So what are the repercussions of the Board of County Commissioner’s decision to “kill” the Fire Fee Assessment?  After a large crowd assembled before the Commission to complain profusely that the fee would be “unfair” and “unequitable,” Commissioners Sarah Heard, Ed Ciampi and Ed Fielding voted to kill the proposal all together.  Commissioner Harold Jenkins had made a counter motion (which Commissioner Doug Smith seconded) that the Board reconsider the fee after the first of the year and tweek it sufficiently to make it palatable to the public.  But the protestors prevailed.  It was made mention by county staff and Commissioners that perhaps the fee hadn’t been properly offered to the public or that the public hadn’t been properly educated on the matter.  But, what I saw were 2 factions….business people who felt it was much too much of a burden on their enterprises and that it would affect their ability to hire or expand.  One entrepreneur even mentioned the possibility of having to close up shop!  The other faction was lower income homeowners who haven’t had to pay for these services in the past (because of the reduction of the Homestead Exemption) so they felt unjustly put upon to do so now.

The whole episode left me to wonder if in a county of 159,000, just 150 people should have so much influence.   “Government by tee-shirt” is what a friend of mine calls it. Are they representative of the entire county?

While most in the room proclaimed that the Commission should “raise the ad valorem instead”, most of those saying that do not pay property taxes at all or only a minimum.  The one faction that I did not see represented at the meeting was middle class homeowners.

There is little doubt that the fire department will get what it needs.  And that leaves little doubt that the BOCC will simply raise ad valorem taxes in order to give them what they need.  This will affect only those citizens with relatively more valuable homes.  “Well, they can afford it!”  I can hear the cry as I write this.  But, where is the breaking point?

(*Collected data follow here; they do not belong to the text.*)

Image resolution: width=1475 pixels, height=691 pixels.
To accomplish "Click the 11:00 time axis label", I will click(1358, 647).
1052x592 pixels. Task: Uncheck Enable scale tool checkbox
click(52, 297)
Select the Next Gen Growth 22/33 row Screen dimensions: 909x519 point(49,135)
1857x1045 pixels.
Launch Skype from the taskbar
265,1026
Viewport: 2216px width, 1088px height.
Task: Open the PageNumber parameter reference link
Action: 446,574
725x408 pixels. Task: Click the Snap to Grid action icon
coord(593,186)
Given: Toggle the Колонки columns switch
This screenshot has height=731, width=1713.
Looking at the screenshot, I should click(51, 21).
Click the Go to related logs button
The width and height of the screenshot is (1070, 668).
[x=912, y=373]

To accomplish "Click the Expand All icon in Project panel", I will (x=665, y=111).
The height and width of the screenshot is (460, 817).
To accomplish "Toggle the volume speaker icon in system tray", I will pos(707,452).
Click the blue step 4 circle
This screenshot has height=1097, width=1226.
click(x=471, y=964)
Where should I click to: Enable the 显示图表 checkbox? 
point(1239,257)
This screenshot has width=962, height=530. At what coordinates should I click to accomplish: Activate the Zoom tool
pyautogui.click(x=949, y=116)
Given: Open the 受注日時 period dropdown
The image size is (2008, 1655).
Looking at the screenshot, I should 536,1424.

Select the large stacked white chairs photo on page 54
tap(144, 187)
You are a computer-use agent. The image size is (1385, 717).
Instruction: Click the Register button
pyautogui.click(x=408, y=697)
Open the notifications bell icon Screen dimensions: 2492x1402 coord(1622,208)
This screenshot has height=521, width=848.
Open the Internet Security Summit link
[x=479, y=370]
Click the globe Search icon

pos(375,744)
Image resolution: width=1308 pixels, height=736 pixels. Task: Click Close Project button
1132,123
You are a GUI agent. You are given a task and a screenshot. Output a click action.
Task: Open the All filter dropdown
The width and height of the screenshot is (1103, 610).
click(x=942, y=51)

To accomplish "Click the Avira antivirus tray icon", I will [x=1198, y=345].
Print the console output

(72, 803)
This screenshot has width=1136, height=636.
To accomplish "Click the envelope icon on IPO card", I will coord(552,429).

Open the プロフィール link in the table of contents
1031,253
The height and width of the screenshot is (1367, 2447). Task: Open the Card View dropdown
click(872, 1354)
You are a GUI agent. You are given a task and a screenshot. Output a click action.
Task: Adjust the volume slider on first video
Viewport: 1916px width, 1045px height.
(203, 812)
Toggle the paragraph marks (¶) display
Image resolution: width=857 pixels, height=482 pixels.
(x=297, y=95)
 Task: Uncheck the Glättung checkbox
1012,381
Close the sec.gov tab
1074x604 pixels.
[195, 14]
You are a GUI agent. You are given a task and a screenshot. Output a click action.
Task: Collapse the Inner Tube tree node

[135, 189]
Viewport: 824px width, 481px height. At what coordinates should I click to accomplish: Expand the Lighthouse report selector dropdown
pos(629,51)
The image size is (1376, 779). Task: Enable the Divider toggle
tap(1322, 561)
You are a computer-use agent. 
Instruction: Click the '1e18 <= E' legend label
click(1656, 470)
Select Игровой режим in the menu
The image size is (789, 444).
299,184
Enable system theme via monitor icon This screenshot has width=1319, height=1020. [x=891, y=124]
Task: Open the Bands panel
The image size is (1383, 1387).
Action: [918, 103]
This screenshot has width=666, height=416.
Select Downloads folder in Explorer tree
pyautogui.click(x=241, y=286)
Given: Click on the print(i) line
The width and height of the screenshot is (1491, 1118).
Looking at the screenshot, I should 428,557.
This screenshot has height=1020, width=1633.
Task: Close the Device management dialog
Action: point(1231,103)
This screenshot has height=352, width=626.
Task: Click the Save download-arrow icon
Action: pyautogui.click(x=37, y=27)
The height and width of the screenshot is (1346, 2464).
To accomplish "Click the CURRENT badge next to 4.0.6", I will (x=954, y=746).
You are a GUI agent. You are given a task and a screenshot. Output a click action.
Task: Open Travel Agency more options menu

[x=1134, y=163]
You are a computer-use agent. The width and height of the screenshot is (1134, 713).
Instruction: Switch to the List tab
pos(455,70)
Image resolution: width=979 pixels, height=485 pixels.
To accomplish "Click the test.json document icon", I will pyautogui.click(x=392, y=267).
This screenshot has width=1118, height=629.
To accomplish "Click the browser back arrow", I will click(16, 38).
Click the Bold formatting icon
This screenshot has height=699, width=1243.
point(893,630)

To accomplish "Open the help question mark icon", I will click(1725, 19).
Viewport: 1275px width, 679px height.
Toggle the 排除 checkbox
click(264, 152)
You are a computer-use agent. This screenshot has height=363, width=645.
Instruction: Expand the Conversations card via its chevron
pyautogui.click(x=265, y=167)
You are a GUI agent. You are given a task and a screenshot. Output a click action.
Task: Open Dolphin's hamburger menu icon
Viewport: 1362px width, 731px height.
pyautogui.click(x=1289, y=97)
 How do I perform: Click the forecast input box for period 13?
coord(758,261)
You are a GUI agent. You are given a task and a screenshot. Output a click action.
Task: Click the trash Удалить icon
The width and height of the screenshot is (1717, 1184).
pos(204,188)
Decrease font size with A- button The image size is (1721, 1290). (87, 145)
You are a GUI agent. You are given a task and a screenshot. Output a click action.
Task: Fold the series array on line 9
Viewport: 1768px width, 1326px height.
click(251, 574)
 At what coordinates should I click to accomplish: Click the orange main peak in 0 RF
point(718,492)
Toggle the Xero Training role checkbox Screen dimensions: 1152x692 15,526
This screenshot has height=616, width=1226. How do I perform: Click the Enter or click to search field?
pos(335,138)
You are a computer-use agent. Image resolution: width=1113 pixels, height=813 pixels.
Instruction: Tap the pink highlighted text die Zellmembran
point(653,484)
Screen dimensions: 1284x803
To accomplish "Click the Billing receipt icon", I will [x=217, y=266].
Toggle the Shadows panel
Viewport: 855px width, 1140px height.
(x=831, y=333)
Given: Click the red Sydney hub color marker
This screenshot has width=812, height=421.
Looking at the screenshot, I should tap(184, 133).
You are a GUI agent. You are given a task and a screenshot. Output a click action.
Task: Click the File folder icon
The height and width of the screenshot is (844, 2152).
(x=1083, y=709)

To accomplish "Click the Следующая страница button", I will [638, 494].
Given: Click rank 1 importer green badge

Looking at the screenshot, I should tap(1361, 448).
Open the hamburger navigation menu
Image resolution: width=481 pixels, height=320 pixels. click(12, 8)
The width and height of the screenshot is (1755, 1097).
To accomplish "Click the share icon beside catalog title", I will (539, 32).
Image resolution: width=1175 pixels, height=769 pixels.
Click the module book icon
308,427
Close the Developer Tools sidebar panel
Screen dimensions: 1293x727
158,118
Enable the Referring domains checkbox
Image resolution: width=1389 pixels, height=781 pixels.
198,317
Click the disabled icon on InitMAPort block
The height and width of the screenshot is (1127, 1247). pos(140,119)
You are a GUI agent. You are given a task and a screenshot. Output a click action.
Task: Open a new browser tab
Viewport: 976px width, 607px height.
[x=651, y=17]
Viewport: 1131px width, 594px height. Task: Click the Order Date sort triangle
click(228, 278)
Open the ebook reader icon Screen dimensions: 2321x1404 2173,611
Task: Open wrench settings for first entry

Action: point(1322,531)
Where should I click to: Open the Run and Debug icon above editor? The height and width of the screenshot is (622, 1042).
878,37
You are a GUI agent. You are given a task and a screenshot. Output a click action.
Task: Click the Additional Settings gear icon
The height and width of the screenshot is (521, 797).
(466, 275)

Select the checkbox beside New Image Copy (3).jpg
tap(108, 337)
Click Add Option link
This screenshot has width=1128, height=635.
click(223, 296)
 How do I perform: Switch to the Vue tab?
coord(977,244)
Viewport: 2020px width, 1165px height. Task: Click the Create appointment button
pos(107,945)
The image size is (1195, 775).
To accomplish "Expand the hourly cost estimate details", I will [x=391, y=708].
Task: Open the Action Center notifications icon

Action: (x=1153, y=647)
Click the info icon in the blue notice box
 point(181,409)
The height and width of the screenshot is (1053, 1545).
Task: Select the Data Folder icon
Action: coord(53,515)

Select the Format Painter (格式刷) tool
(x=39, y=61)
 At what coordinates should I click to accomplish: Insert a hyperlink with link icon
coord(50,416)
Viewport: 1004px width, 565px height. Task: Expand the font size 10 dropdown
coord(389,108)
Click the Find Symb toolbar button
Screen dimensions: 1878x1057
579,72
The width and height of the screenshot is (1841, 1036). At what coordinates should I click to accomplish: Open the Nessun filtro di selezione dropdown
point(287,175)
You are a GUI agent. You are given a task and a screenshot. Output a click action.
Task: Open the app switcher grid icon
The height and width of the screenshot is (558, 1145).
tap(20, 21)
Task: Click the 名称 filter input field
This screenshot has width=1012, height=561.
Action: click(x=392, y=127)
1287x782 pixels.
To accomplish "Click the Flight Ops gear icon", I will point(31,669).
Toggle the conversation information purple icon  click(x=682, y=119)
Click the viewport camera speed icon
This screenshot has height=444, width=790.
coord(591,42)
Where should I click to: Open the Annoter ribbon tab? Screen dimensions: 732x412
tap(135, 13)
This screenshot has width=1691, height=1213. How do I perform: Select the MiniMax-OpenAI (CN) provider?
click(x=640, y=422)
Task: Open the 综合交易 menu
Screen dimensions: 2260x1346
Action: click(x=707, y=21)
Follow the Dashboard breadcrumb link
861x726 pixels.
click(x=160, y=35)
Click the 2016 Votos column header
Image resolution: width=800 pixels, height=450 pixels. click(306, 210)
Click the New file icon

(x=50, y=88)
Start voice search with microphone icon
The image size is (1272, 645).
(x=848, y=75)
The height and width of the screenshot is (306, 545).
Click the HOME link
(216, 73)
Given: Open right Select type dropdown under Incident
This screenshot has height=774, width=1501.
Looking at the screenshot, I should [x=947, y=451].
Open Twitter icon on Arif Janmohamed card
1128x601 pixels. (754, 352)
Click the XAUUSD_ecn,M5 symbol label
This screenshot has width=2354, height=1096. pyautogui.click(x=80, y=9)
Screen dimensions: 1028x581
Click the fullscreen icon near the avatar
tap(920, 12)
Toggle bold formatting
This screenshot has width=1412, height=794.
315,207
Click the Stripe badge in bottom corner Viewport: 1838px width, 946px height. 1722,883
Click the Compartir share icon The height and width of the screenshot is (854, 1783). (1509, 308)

Something to note is that the county now has wasted whatever money was spent on the consultant retained to advise the County on the matter of the Fire Fee Assessment.  And, I have observed that it pays to be a consultant, so I’m sure it was not cheap.  Also, the county wasted $88,000 just noticing every resident and business in the county.  I’m hoping that the Commissioners and Staff might think about doing a survey before embarking on a costly pursuit again.  Yes, a survey would cost money, but it could be done by email instead of expensive “snail” mail.  And, perhaps reach a more representative group of citizens.